WHAT YOU ARE ASKED TO DO: Leaving nothing out, print each line of the material exactly.

DATA EXCERPTS:
---+---

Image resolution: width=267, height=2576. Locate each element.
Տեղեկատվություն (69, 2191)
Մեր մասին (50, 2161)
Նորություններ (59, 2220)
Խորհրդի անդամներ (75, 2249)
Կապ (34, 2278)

---+---

RESULT:
Image resolution: width=267, height=2576. Locate each element.
Տեղեկատվություն (69, 2191)
Մեր մասին (50, 2161)
Նորություններ (59, 2220)
Խորհրդի անդամներ (75, 2249)
Կապ (34, 2278)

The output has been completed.